ガラケー向けのタイトルを開発していた当時は、その月の月初のガチャの目玉みたいなアイテムは絶対に有償でしか手に入りませんでした。このアイテムが他のアイテムに混ざってしまうことは絶対的なタブーとして扱われていました。

それが、(おそらく)パズドラ以降、スマホ向けのゲームアプリでは無償石が配られ、有償と同じガチャを引くことが可能になりました。これは有償のアイテムは絶対に手に入らないという考えだったガラケー時代のアプリでは考えられないことでした。

ガラケー時代の考え方も分からなくもありません。本来お金を払って手に入るものが無償でも手に入ってしまったら、価値が下がり、売り上げにも影響しそうです。

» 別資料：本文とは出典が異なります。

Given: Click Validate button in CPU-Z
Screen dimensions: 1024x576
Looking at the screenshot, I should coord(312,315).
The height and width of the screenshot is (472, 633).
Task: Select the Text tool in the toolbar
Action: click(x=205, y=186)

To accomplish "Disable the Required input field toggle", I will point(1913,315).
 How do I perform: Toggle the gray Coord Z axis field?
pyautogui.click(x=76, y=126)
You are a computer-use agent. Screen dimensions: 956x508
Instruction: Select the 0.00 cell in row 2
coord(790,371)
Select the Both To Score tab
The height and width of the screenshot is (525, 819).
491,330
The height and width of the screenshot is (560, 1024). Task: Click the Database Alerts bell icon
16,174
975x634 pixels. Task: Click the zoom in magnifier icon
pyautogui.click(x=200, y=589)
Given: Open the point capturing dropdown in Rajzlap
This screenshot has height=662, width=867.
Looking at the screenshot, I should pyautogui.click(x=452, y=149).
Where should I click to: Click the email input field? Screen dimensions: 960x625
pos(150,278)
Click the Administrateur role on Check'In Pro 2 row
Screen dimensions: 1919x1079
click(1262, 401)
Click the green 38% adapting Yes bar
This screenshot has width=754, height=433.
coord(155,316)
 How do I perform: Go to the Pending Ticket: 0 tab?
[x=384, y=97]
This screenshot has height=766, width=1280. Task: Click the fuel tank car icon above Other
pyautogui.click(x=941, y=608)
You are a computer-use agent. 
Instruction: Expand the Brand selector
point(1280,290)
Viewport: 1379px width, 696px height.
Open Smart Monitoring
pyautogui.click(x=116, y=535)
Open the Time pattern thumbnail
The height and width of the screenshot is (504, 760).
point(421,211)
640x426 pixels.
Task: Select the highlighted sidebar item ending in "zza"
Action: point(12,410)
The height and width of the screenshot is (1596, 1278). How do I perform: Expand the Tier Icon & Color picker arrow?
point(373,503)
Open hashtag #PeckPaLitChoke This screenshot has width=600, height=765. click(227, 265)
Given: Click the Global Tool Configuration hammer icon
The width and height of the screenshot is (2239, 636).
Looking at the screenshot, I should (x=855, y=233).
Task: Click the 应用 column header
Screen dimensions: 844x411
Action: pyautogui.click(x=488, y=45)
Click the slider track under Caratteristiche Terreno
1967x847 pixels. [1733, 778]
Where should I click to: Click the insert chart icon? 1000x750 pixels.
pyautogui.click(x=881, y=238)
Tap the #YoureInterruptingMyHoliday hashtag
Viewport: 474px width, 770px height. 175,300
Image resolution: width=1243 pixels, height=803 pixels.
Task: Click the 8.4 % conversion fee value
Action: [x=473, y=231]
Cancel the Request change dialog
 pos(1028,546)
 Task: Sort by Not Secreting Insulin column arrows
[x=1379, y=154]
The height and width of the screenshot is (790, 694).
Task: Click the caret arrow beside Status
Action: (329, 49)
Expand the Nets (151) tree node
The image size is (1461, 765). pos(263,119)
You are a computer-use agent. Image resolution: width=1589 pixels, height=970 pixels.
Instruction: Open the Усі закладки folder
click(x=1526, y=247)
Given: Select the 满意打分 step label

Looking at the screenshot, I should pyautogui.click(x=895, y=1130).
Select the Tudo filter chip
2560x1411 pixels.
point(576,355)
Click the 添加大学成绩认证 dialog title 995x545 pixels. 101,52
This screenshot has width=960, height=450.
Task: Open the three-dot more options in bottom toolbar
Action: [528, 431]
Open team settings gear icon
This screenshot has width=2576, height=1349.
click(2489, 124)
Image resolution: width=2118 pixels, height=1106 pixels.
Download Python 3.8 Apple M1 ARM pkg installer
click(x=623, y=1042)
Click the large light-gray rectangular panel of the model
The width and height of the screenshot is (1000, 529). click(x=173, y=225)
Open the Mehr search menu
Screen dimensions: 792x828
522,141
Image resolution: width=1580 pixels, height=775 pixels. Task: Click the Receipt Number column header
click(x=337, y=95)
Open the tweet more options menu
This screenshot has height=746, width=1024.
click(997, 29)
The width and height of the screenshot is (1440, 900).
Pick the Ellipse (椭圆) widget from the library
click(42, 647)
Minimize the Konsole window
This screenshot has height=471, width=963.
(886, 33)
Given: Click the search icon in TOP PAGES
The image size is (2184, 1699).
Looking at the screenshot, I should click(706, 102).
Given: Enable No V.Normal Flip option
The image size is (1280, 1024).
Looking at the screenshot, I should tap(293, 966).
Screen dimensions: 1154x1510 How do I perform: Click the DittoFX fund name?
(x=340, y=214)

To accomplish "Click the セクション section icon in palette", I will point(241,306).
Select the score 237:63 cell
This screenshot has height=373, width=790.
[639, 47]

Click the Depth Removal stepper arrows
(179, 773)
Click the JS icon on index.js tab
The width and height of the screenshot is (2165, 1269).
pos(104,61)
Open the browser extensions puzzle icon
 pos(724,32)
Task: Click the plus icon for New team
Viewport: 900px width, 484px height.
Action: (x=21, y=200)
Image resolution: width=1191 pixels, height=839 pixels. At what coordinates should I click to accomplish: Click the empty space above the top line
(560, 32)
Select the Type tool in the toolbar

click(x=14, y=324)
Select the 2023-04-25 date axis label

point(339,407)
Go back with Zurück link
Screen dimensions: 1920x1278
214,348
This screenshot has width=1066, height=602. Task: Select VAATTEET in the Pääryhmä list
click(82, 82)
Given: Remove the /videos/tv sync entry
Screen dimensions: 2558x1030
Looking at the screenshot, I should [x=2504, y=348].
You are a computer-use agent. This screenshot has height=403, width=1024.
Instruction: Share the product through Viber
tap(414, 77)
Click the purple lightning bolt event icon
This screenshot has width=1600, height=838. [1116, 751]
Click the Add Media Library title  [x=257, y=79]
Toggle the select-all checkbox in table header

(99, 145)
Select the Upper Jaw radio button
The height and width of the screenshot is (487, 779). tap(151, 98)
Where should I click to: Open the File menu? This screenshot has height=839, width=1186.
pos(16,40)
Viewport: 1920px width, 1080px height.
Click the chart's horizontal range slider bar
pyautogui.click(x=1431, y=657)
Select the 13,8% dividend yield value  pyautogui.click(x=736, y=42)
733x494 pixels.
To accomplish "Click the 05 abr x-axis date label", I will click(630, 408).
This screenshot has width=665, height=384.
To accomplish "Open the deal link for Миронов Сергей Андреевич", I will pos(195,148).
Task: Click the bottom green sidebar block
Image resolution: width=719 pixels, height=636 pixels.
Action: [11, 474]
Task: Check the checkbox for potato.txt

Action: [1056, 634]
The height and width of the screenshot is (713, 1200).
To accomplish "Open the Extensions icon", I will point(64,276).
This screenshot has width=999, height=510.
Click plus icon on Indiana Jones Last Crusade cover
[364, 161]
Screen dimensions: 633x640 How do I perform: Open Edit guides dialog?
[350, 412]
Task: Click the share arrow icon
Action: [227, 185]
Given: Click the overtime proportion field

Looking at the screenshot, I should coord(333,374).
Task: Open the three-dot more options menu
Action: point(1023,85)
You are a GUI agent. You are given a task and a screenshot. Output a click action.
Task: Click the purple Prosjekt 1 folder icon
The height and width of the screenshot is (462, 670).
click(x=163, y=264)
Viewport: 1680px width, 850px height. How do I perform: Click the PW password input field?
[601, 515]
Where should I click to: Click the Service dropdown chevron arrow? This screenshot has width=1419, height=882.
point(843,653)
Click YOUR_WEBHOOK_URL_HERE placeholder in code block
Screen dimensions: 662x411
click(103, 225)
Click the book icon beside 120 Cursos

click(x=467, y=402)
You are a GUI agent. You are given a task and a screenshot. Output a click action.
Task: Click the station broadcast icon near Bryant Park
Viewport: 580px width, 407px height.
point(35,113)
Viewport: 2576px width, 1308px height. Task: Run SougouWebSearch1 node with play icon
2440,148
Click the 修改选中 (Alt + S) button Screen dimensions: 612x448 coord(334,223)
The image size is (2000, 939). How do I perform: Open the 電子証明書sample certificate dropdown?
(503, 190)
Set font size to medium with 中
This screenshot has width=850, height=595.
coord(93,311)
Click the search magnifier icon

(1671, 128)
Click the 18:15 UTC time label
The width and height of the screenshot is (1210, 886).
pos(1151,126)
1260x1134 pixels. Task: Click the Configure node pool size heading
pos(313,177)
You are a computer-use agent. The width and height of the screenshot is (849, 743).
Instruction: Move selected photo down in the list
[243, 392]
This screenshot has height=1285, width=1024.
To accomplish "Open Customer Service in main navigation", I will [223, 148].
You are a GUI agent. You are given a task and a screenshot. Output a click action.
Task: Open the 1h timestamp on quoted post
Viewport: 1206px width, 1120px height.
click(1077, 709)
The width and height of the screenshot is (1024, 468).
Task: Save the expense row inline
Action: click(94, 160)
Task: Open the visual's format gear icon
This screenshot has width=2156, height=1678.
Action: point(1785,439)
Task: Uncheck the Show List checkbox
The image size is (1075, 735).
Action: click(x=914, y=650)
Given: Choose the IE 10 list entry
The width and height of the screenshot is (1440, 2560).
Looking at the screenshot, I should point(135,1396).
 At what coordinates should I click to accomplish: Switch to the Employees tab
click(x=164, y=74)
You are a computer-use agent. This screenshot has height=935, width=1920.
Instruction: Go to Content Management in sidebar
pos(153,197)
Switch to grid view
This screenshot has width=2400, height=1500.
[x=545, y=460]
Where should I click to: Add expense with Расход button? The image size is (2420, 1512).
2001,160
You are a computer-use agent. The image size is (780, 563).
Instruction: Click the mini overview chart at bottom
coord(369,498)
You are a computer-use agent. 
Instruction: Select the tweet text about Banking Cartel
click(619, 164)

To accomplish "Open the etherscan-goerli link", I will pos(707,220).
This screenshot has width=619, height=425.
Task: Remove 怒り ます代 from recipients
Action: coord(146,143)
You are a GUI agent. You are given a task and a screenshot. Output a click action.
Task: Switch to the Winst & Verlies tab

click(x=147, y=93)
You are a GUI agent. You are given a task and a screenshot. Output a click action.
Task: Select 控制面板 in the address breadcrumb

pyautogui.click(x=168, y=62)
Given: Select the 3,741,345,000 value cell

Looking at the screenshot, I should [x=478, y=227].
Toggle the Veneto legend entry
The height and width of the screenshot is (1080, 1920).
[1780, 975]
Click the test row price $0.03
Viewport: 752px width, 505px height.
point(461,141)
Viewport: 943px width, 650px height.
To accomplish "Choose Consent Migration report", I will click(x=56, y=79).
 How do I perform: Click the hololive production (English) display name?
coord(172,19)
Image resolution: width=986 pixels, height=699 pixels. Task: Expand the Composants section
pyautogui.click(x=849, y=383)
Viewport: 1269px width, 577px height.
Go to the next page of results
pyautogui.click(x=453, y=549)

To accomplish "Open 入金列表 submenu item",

しかし、今になってみれば、その考えは間違いであったことが分かります。

これはガラケー時代もスマホ時代も変わらない考え方ですが、プレイヤーにはまず、ゲームを続けて貰う必要があります。ゲームを止めてしまわれると、課金につながる可能性は0になりますが、続けてもらっている限り課金に繋がる可能性があるためです。
そのために無料でも遊べるようになっているのは、当時も今も同じです。

この前提に立つと、2つの点で現在のモデルのほうが優秀であることが分かります。

まず1つ目は、課金で手に入るものが無料でも手に入る可能性がある方が継続のモチベーションは上がります。

2つ目は、実際に手に入れることでアイテムの価値が実感として分かると言うわけです。

プラットフォームの仕組み上(課金で販売するものはプラットフォームに登録が必要なのでゲーム内通貨を中間に挟む形のため)、止む無くこの形になっているのでは?と思われる方もいらっしゃるかも知れませんが、売り上げへの影響という意味ではガラケー時代に比べて劣っているということはありません。※市場規模も競合タイトルの数も異なるので単純な比較はできませんが…

この話を通しても常識、タブーと言ったものがいかに怪しいかということが分かります。今の時代のモデルももしかしたら、数年後にみると思い込みだったと言うことがあるかも知れませんね。